The other night I was settling in for a too short of a late summer nap when my son turns the light on and jumps onto my bed. Now he wanted my help with his upcoming U.S. History vocabulary quiz the next day. He told me about the quiz earlier in the evening and I asked him what era of U.S. History he was studying. He told me he thought it was the colonial era and the Constitution, a rather vague but normal answer from a 16-year old. I offered then to help him with his vocabulary since I was a history teacher once upon a time. He declined my offer because he wanted to do it himself. Another normal answer from my son but this trait comes from my side of his DNA pool. Getting back to the story, he asks me about various terms such as Shay's Rebellion, compromise (I am glad he did not ask Members of Congress about this one), Virginia and New Jersey Plans, and other terms about the time the United States Constitution was written and ratified (another one of the terms). I helped him as best I could then he threw his notebook at me and asked me to go over the terms with him.
As I looked over his work I noticed what he had written was not quite right but not really wrong either. The problem was his definitions did not fit the context of U.S. History. I asked him where he got his definitions from. My son replied, "Dictionary.com." Huh?! No wonder things looked disjointed. I told my son that while Dictionary.com could define words, he needs to find a history site that would give him the definitions he needed for class. In the past I had students turn-in such work and I gave partial credit because the work did not encompass the historical topic we were studying. However, in those days, students who had Internet access was not very common.

• [Excerpted records]:
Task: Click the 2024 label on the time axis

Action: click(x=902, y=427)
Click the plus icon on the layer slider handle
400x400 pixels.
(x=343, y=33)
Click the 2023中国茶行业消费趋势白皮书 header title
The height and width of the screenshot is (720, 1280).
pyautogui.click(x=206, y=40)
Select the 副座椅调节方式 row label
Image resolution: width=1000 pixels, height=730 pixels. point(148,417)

* * *

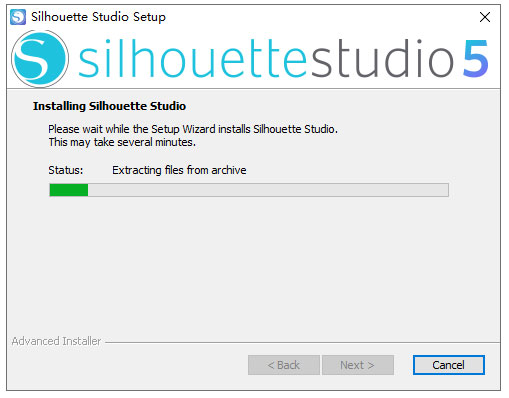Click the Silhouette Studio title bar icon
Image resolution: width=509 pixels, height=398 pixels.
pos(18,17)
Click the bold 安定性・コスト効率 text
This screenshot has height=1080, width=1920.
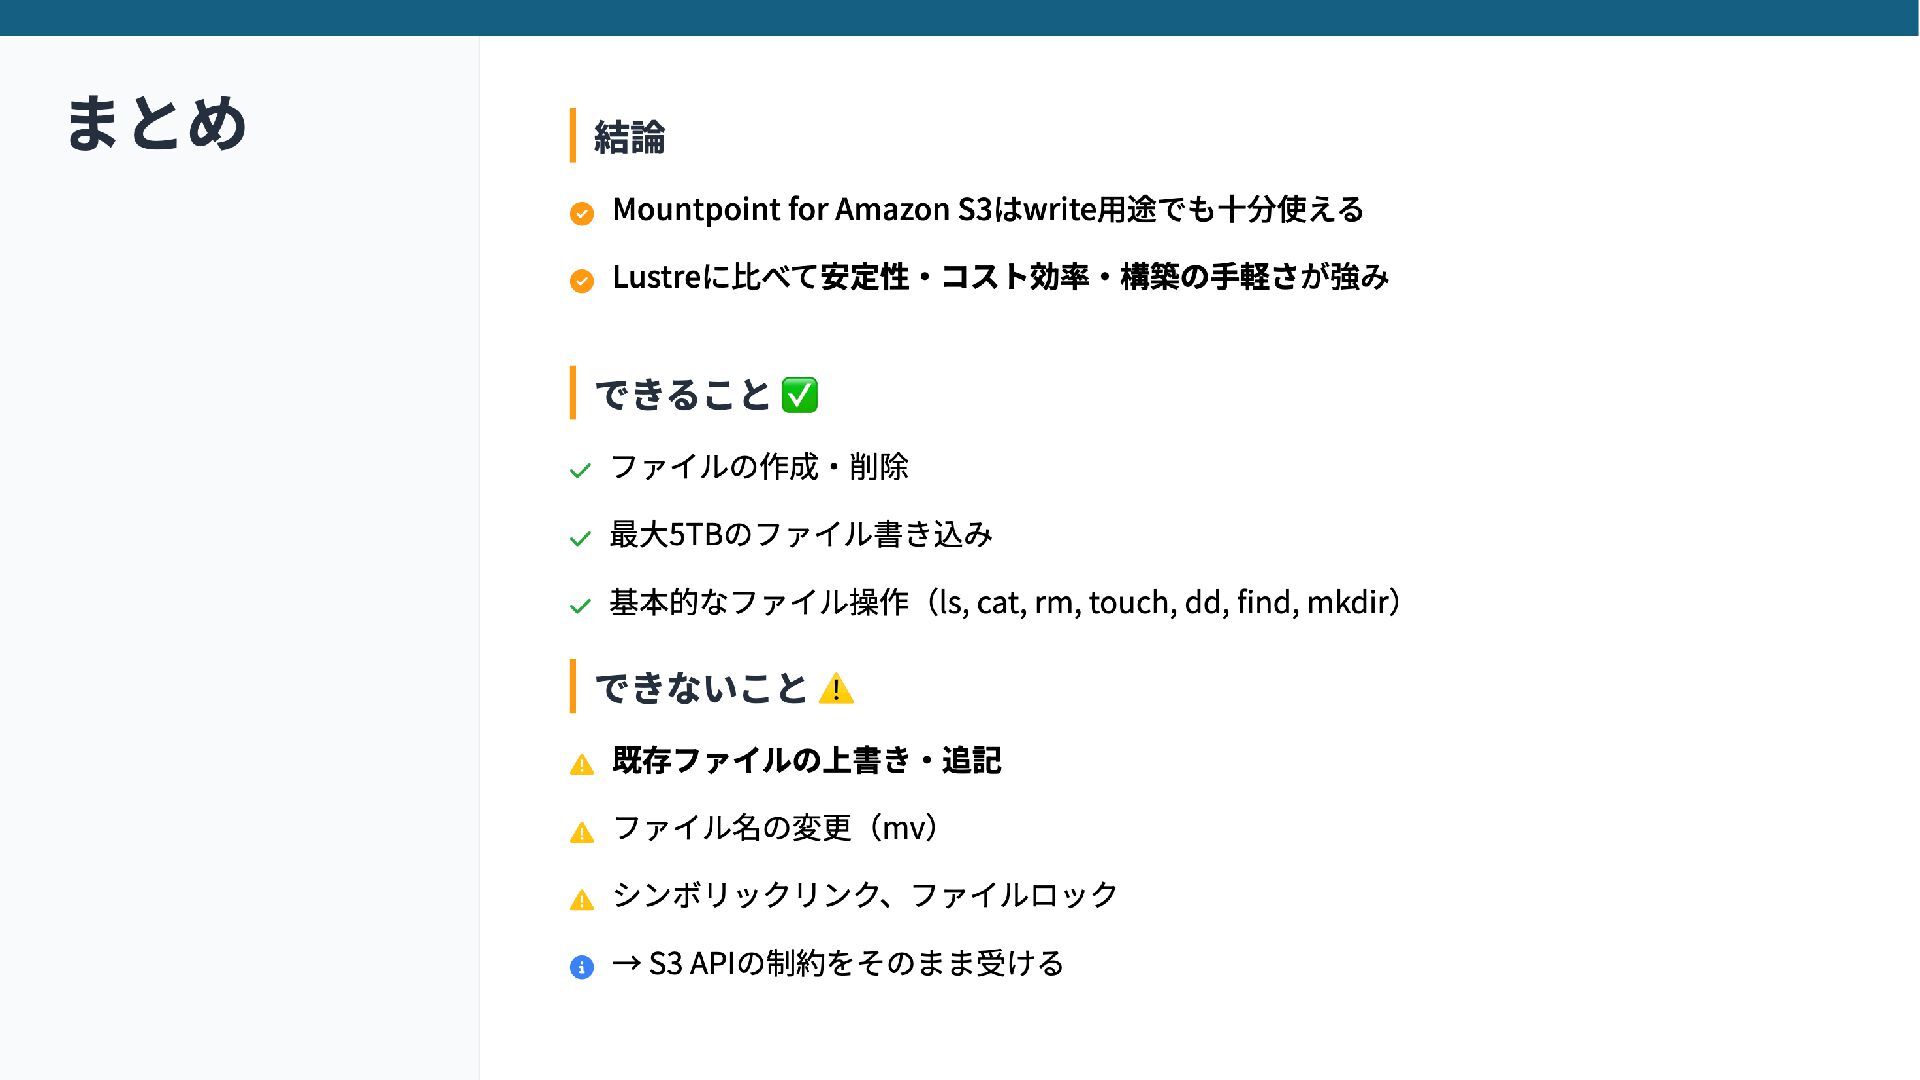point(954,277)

---

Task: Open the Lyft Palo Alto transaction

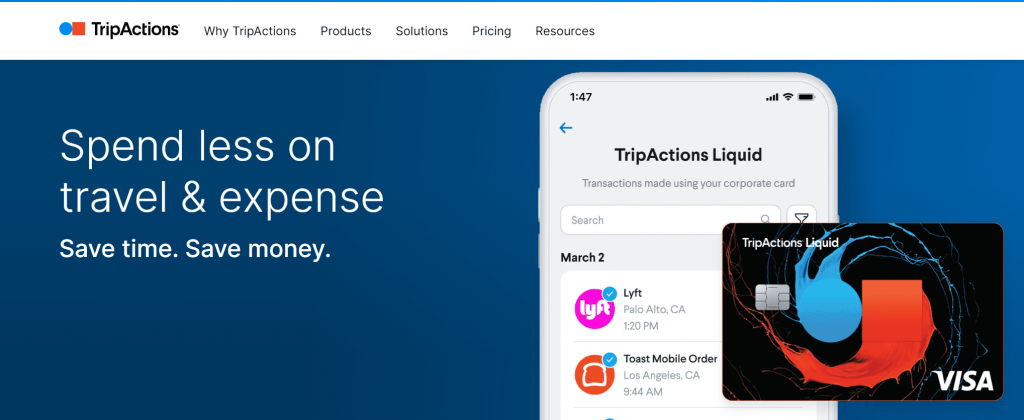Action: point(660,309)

• [Assignment]: Rewrite the account of the vocabulary quiz from "As I looked" to "not very common.", replacing every "definitions" with "meanings".

• [Solution to the exercise]:
As I looked over his work I noticed what he had written was not quite right but not really wrong either. The problem was his meanings did not fit the context of U.S. History. I asked him where he got his meanings from. My son replied, "Dictionary.com." Huh?! No wonder things looked disjointed. I told my son that while Dictionary.com could define words, he needs to find a history site that would give him the meanings he needed for class. In the past I had students turn-in such work and I gave partial credit because the work did not encompass the historical topic we were studying. However, in those days, students who had Internet access was not very common.